The meat of the ban: a BJP-PDP spat

Large sections of the population have come out against the order.

September 18, 2015 03:00 am | Updated March 28, 2016 07:04 pm IST - Srinagar:

Meat dishes are muchsought-after in Kashmir. File photo: Nissar Ahmad

Meat dishes are muchsought-after in Kashmir. File photo: Nissar Ahmad

The ban on beef is falling flat in the Kashmir Valley despite a court order.

With Boulevard, Srinagar’s tourist hotspot, abuzz with local picnickers gorging themselves on beef steaks with chutney, the fresh ban order has only added to the volatile atmosphere in the Valley.

Most political parties, except the Bharatiya Janata Party, are opposing the ban in a State where the Muslim population stands at 70 per cent.

After the main Opposition National Conference declared that it would bring in a Bill in the Assembly session starting next month to amend the law banning beef sale in J&K, Engineer Rashid, a firebrand legislator who heads the Awami Ittihaad Party, announced on Thursday that he would start a signature campaign. “A district-wise signature campaign will be started to press every MLA to vote in favour of the Bill,” Mr.
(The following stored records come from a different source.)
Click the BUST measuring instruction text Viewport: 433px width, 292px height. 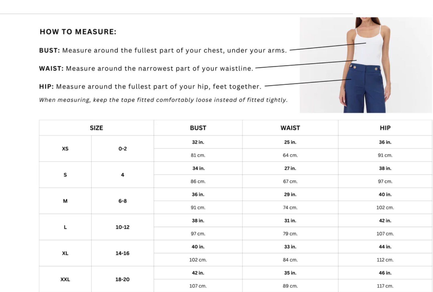tap(163, 50)
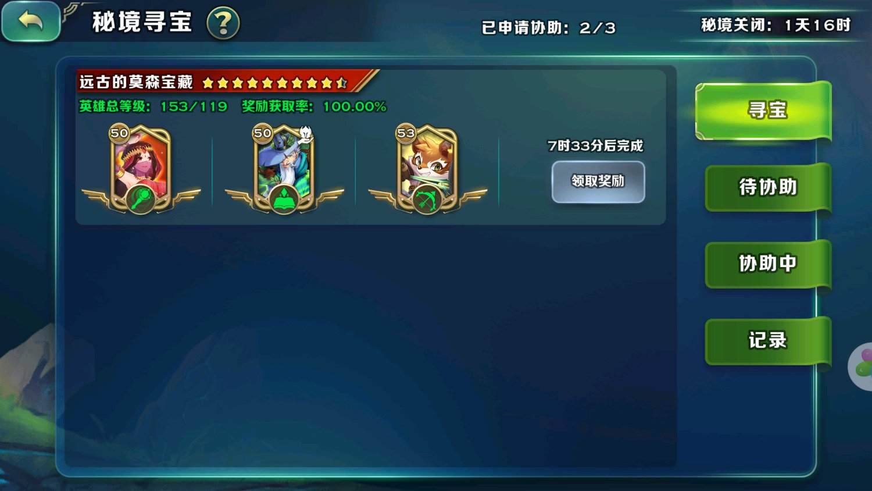Click the level 50 badge on the dancer
Image resolution: width=872 pixels, height=491 pixels.
[119, 133]
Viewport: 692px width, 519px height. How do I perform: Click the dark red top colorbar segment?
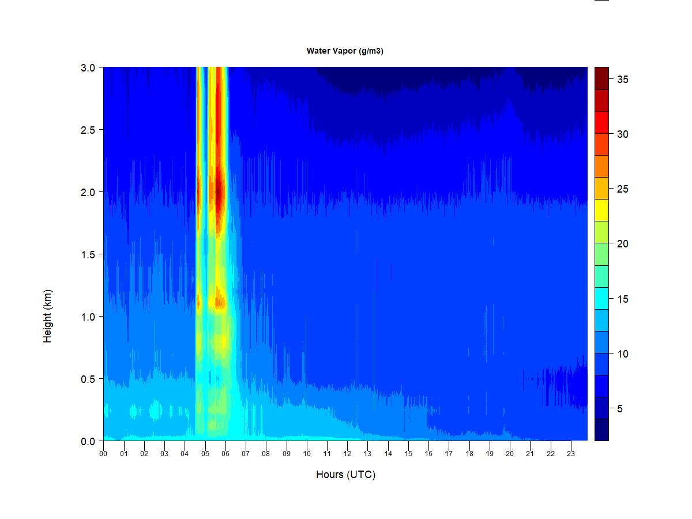point(601,78)
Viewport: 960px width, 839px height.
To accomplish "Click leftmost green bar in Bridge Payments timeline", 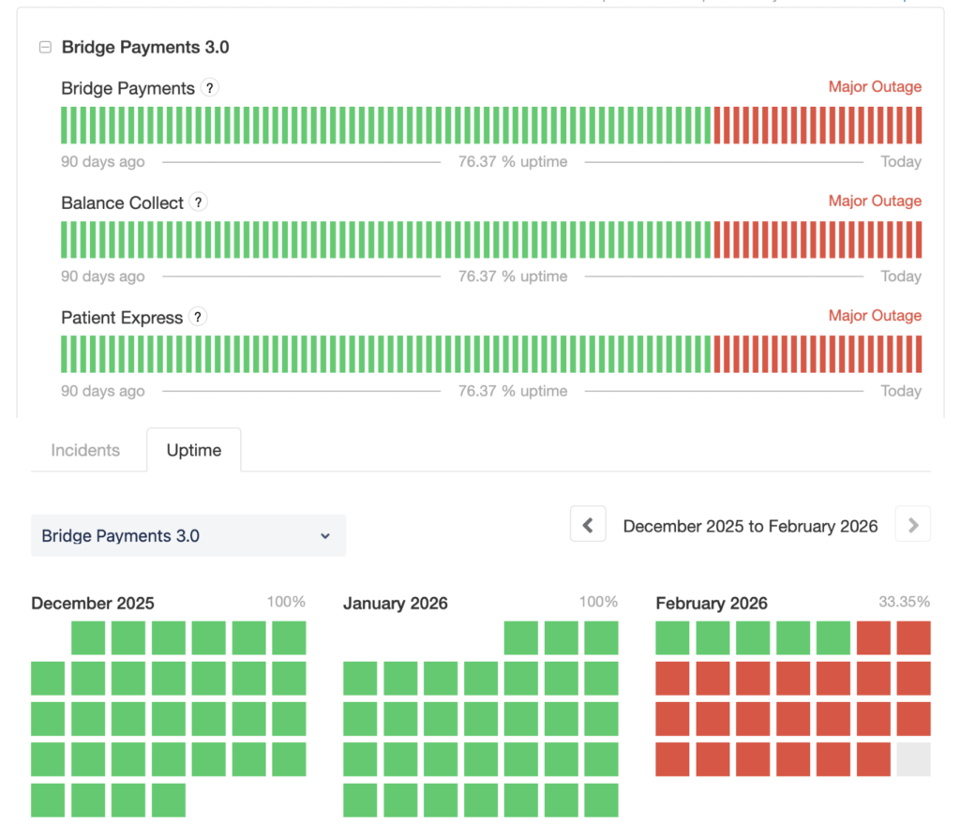I will 64,125.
Rashid said. “There will be a sit-in in Srinagar on October 3, on the eve of the start of the Assembly session.”

Qazi Ahmad Yasir, south Kashmir’s well-known priest whose father, Qazi Nissar, spearheaded a campaign against the beef sale ban in 1986, observed a hunger strike against the ban on Thursday.

The right-wing parties, seeking the implementation of the ban in place since 1932, are fast losing ground.
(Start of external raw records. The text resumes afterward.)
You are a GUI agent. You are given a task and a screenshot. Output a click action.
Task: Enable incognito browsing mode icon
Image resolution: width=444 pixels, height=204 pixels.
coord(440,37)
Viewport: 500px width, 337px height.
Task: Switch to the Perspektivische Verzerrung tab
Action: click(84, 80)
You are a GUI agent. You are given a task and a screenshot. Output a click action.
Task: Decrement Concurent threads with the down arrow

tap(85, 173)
Admitting a fresh petition for revocation of Section 298-A/B/C/D of the Ranbir Penal Code, the High Court on Wednesday asked the State government to respond to a writ petition filed by S.M. Afzal Qadri, a former Professor in the University of Kashmir.

“It [the law] curtails and criminalises the right to profess and propagate one’s religion, which otherwise is a fundamental right guaranteed under Article 35 of the Constitution of India. The provisions have no nexus with Article 48 of the Constitution of India, and therefore cannot be a basis to criminalise an act of a citizen, which otherwise is provided to him by the divine law of nature, in the nature of his religious practices and rituals,” the petitioner said.

The BJP ensured that the public interest litigation (PIL) petition, submitted by lawyer Parimoksh Seth, who is also Deputy Advocate-General, was not withdrawn, despite the government’s insistence.

Additional Advocate-General Vishal Sharma, government counsel in the case, has been removed from the Home Department for “failing to defend the case.” “Our stand is clear. We feel the decision taken by the High Court to ban beef must be strictly implemented,” BJP State president Jugal Kishore Sharma said.

In Jammu, Mr. Sharma spoke bluntly, despite Mehbooba Mufti, president of the Peoples Democratic Party, an ally of the BJP, opposing the ban. “I don’t know what the PDP president said, but we will not allow any Bill to go through the Assembly to revoke the ban on the slaughter of bovines,” he said.